#### Task item
Write out exactly the lines from the start of the entries through the one that contains "Image resolution: width=966", including both.

#### Study material
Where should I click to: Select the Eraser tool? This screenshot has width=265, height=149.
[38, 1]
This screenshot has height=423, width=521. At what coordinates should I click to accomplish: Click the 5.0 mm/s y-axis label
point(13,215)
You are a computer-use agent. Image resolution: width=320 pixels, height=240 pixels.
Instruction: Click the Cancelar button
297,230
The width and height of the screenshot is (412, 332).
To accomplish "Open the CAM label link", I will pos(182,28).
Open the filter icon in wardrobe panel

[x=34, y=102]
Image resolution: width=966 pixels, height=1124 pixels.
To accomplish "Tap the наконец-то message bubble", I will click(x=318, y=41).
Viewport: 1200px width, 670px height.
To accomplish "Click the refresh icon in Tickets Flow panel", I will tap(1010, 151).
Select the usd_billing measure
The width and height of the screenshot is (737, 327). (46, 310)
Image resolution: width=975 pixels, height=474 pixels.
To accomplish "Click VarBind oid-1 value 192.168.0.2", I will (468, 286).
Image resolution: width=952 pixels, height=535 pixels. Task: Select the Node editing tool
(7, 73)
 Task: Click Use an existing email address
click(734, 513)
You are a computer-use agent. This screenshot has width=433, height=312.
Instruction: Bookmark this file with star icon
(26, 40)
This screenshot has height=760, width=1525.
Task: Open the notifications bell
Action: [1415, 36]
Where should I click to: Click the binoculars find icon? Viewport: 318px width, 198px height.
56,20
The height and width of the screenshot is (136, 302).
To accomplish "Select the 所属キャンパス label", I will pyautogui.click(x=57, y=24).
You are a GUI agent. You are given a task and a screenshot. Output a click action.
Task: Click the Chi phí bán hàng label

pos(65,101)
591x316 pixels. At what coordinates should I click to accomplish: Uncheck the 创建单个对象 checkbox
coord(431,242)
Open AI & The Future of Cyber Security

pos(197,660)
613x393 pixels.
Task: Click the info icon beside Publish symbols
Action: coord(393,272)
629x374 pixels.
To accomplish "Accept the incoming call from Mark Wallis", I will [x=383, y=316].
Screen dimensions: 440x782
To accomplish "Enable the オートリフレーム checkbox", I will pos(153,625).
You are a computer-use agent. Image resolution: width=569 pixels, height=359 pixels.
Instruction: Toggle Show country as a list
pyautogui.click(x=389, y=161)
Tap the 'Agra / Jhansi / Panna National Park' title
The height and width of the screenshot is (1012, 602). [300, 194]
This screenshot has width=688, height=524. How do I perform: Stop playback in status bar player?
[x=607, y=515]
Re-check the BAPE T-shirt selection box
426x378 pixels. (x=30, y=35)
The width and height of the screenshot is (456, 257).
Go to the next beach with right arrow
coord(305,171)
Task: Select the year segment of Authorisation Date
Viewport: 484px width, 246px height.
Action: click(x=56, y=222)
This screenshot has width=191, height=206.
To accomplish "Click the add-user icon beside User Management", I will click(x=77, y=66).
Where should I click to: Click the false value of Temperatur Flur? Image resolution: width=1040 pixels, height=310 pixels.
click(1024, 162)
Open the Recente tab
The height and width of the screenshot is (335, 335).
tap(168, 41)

#### Answer area
Where should I click to: Select the Eraser tool? This screenshot has width=265, height=149.
[38, 1]
This screenshot has height=423, width=521. At what coordinates should I click to accomplish: Click the 5.0 mm/s y-axis label
point(13,215)
You are a computer-use agent. Image resolution: width=320 pixels, height=240 pixels.
Instruction: Click the Cancelar button
297,230
The width and height of the screenshot is (412, 332).
To accomplish "Open the CAM label link", I will pos(182,28).
Open the filter icon in wardrobe panel

[x=34, y=102]
Image resolution: width=966 pixels, height=1124 pixels.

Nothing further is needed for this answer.